Objectives: To describe a case of coincident Castleman's disease and myasthenia gravis that initially presented as rapidly progressive dysphagia and dysphonia and to review the unique pathophysiology of these two uncommon diagnoses.
Methods: Case report and literature review.
Results: Castleman's disease, angiofollicular or giant lymph node hyperplasia, is a rare benign lymphoid proliferation. Traditionally, the disease is classified based on histologic and clinical characteristics. Fewer than 10 cases with concurrent myasthenia gravis have been reported. Myasthenia gravis and thymic epithelial tumors are both associated with acetylcholine receptor antibody. While patients with isolated Castleman's disease are usually asymptomatic, those who have concurrent myasthenia gravis and undergo surgical treatment are at increased risk of postoperative myasthenic crisis. Both pre- and postoperative plasmapheresis are suggested to improve muscle strength and prevent severe postoperative complications.

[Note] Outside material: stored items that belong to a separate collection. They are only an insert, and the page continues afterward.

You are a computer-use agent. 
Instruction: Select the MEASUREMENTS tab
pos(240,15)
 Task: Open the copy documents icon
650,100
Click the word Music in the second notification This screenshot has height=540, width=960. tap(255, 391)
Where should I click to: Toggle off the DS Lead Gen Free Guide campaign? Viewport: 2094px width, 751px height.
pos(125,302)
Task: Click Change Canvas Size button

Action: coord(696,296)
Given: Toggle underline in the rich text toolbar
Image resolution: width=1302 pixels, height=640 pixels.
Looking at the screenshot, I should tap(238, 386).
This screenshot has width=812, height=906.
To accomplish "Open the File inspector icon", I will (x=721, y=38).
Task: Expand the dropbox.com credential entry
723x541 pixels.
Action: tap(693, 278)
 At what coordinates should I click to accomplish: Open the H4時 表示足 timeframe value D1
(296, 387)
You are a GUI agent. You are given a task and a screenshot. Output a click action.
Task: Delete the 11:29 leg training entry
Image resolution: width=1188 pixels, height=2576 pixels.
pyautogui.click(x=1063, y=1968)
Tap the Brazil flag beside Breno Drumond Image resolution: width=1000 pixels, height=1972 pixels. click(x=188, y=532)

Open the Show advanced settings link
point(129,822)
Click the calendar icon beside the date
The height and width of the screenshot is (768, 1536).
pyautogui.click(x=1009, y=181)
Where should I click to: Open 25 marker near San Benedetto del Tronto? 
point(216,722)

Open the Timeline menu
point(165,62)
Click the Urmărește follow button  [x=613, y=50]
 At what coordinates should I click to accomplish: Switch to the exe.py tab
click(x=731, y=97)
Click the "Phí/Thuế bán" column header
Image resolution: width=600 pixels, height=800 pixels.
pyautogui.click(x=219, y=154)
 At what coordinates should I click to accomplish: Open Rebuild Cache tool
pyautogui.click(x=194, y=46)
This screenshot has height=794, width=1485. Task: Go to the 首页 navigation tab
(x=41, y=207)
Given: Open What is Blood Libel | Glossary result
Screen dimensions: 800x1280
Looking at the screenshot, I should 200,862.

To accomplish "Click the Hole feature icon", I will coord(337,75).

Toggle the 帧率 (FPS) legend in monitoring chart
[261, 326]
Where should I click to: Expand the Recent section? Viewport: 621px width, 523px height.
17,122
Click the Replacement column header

Conclusions: In the setting of multiple cranial neuropathies including velopalatal insufficiency and bilateral ptosis it is important to consider myasthenia gravis. Castleman's disease occurs rarely in conjunction with myasthenia gravis but may increase the risk of myasthenic crisis.
Keywords: Castleman’s disease; giant lymph node hyperplasia; myasthenia gravis; thymoma.